Iriya Shun's biological mother. She gave birth to Shun at a young age, and even now, more than ten years later, she has a beautiful appearance that makes her look like she is in her early twenties. She is the person who neglected Shun.
He comes from a distinguished family in Kyoto, but after an incident in middle school, he stopped going home and was disowned by his parents.
Sayuri, Shun's current adoptive mother, is her real sister. She later had a brain tumor and was in a state where she had no time left to live, which she said was "divine punishment".

- Ken Yusa (Yusa Ken)

He is Yusa Issei's uncle and works at a nearby police station. He is a calm and fair person, and calmly supports Iriya Shun, who is under suspicion of a certain matter. He has known Iriya since childhood, and has even saved him from a crisis through his work. His mother works at an orphanage.

- Maria Serizawa

A woman whom Iriya Shun met at the coffee shop where he worked part-time. She has wavy, shoulder-length hair parted in the middle and strong, slanted eyes. But they clash over differences of opinion. She likes Iriya and gets close to him and force to kiss him after his duty on coffee shop but rejected afterward. In revenge, she tries to accuse him of something he did not do.

- Hiro Kishino

A classmate of Kisaragi Makoto and friends.

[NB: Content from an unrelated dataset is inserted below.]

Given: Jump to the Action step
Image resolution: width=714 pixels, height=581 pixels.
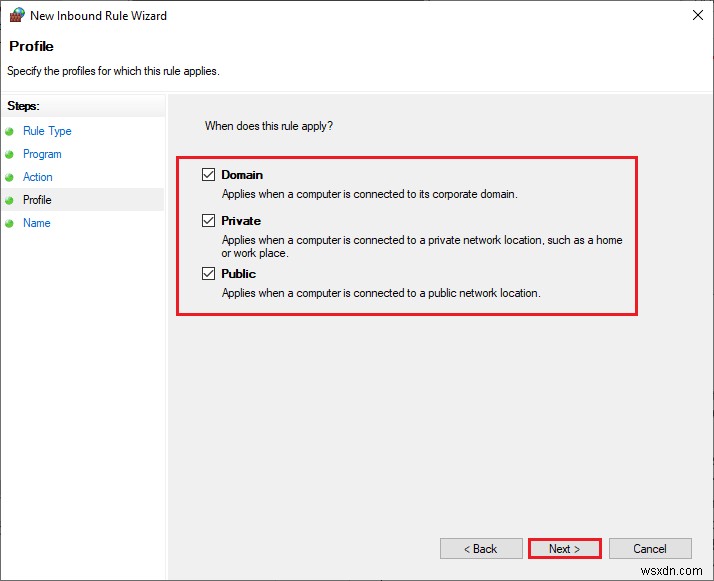Looking at the screenshot, I should click(38, 177).
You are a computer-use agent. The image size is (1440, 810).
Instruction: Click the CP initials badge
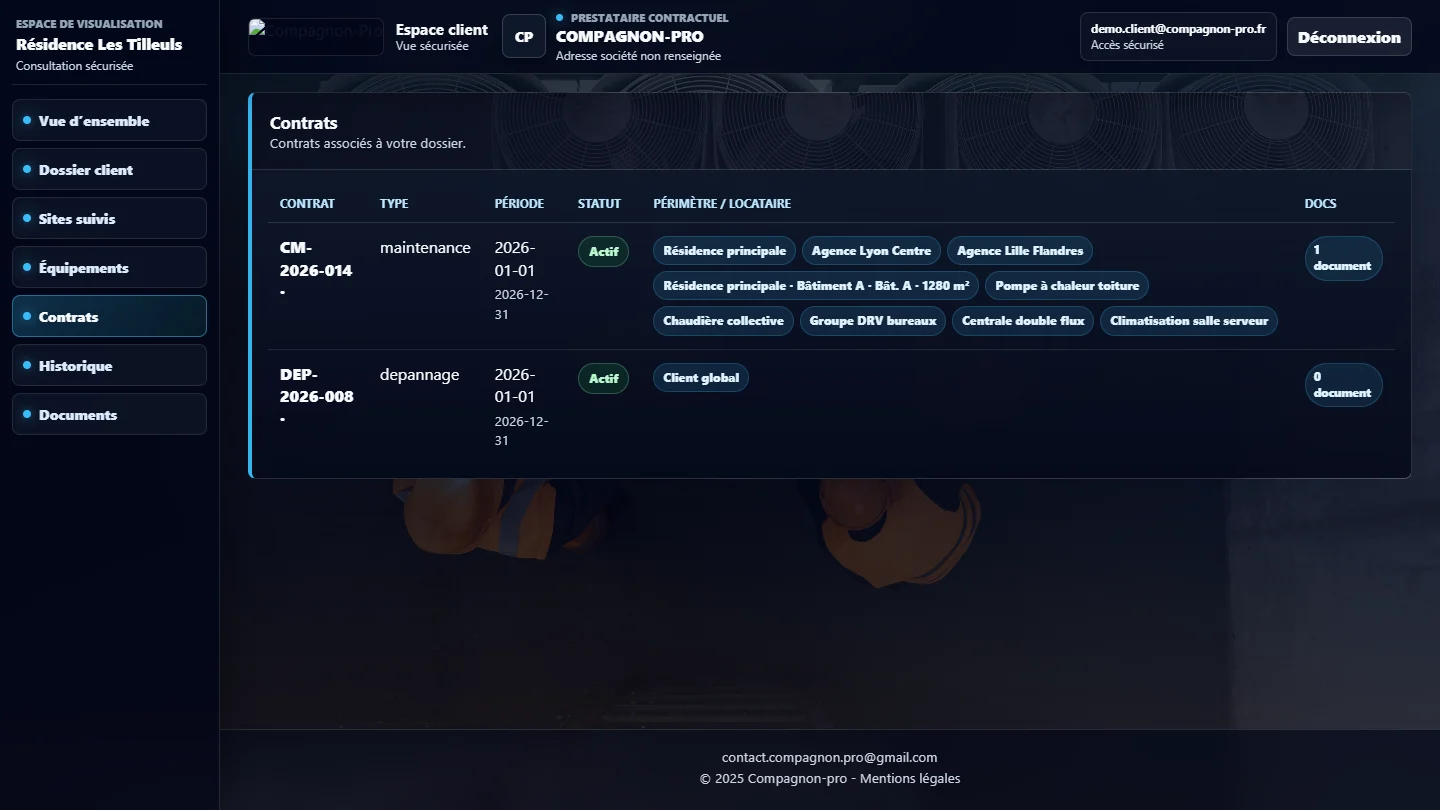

She has short bangs and a lively atmosphere, and is on good terms with Iriya Shun, calling them "Iriyan" and "Hiro." She likes Makoto, who is busy preparing for the school festival, and actively talks to her, saying that she seems "timid and obedient, and I want to protect her."

- Ricca Morinaga

Morinaga Uki's older brother. Like his sister, he is a cheerful and active person, and became friends with Kuon Yoshiaki when he was hospitalized for medical treatment. He has a lot of friends, and Ritsuka's friends are always at Uki's house, so much so that Kisaragi Makoto says that she cannot remember them all individually.

- Aida

A boy who was a classmate of Kisaragi Makoto and her friends in their second year and is a member of the boys' basketball club. He started talking to Makoto after they were in the same group on the school trip. He felt inferior to Makoto because she was close to Iriya Shun, the most popular guy in their grade, but when he got to know her true personality, he immediately became interested in her. At first glance, he seems friendly, but he sometimes acts forcefully without considering Makoto's pace.

- Sayuri Iriya

She is the foster mother of Iriya Shun. She is also the older sister of Iriya Shiori, who abandoned him and disappeared. In contrast to her sister, she is a calm, gentle and loving woman. Since taking in her nephew, Iriya, she has treated him as if he were her own son, and the family relationship is good. However, behind this lies a sad past with Shiori.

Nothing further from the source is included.